Assigning groups doesn't seem to work, I think bob might be onto it.

So far I have not had issues with playing SIPS2 patches, made in 3.5, in 4; just creating new ones.

I am not sure Kontakt 4 is as stable as 3.5... Loading templates is a slow business so I haven't gone through enough loads to know for sure, but I have had issues with kontakt forgetting multi's in multi instace projects and hard crashing.

AET is very nice in combination with sips, with the added benifit of not having to trigger all dynamic groups on xfade patches... SIPS2 can really creep up there with the voice count when doing portamento on a 4 layer mod patch.

I saw mojo horns the other day and it seems to be using a modified sips with some very goodie goodies in it. For one, the equal power portamento is available on the pitch wheel so that arbitrary pitch curves can be created like playing a good old fashioned pitchwheel (i like the current SIPS2 portamento mode too for most things).

I would say there is little harm in using K4 but just avoid making multis etc with it


----------



## Hannes_F (Nov 29, 2009)

Sooo .... is it worth upgrading to K4 from K3 for a SIPS user ... or rather not worth it?


----------



## caseyjames (Nov 30, 2009)

There is no improved stability and there are a few issues it seems with some older scripts...

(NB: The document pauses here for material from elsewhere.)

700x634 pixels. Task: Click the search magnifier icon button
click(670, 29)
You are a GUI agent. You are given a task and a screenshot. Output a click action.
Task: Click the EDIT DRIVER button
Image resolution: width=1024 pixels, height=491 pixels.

I work around it and don't really regret moving from 3.5, which was no peach. Not for everything but that AET can be pretty great, especially with sips where a x-fade patch with four voice gets multiplied by SIPS portamento and mupltiple trigering modes.

K2 with jbridge was really the best. I wish it was possible to save out patches for older versions. 

If your looking for better stability and performance with lots of RAM usage wait for an update.


----------



## Hannes_F (Nov 30, 2009)

caseyjames @ Mon Nov 30 said:


> 3.5, which was no peach.



Peach ... ?

You mean 3.5 was not so good, right?

(honestly said I am still on K2 with K3 sitting in an unopened box here since a year ...)


----------